Although consistent with these previous reports, the study by de la Chica et al contains several limitations that urge caution and suggest that their findings should be viewed as highly preliminary. One limitation is lack of a direct or indirect exposure assessment, such as urinary cotinine measurements of the mother and DNA or protein adduct measurements of both maternal and fetal tissues.

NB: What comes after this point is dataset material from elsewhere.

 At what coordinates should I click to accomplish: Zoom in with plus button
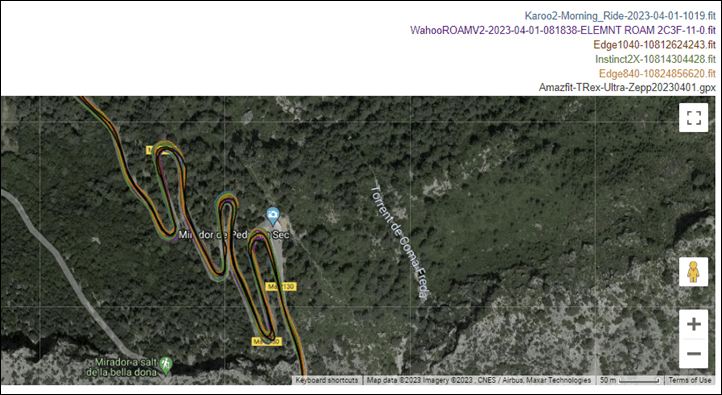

A more serious limitation is illustrated by the figures in the article by de la Chica et al, which show that the observed chromosomal aberrations were of the chromatid type. These aberrations are produced by errors of DNA replication during S phase and must have been formed during the last DNA replication prior to the observed metaphase. Because the amniocytes were cultured prior to fixation, the observed chromatid aberrations were formed while the cells were in culture and not in the fetus. Although carryover into culture of some small portion of amniocytes with unrepaired DNA damage might have accounted for some of the observed aberrations, assigning all or most of these aberrations to smoking is not correct. The aberration frequencies of just a few samples of amniocytes from smokers were outside the frequency range for nonsmokers, suggesting that cell cycle and culture conditions may have influenced the results and accounted for the few outliers observed. It seems unlikely that smoking-induced DNA damage was retained in the cells for several days to several weeks and was converted into chromatid aberrations at the last S phase in culture.

The authors demonstrated that the 3-year higher mean maternal age of the smokers vs the nonsmokers was not a statistically significant factor in the higher observed frequency of aberrations in amniocytes from smokers vs nonsmokers. However, the frequency of reciprocal translocations in an individual increases with age,²⁰ as do the frequencies of other aberration classes²¹ ; this might influence the outcome if the analyses of de la Chica et al were based on the range of values in smokers vs nonsmokers rather than on the mean values. The background frequency of chromosomal aberrations in peripheral lymphocytes²¹ is generally reported to be lower than that observed for amniocytes in the present study, but the basis for this difference remains unexplained.

A final caution relates to the reported link between a specific breakpoint (11q23) among smokers and a possible risk for childhood leukemia. The numbers of observations of an 11q23 event are small (5 among all smokers), and many such observations are needed to be convincing. Most important, a single chromatid aberration at a band in a G-banding study of amniocytes cannot be extrapolated to an adverse health effect in the resulting child.

That so few studies have examined the genotoxic effects of maternal smoking on the fetus reflects the difficulty of such studies in terms of screening and selecting study participants, obtaining fetal cells for analysis, and the limited availability of assays and end points that have been available for use. Although obtaining suitable patients and cells may continue to be problematic, the development of new methods and end points, especially genomic methods, offers hope for progress in this important area of public health. A definitive demonstration of transplacental mutagenesis of fetal epithelial cells by maternal smoking requires further studies that take into account the concerns outlined here. In the meantime, the message to women based on the published literature remains clear: smoking during pregnancy can be hazardous for both the fetus and the mother.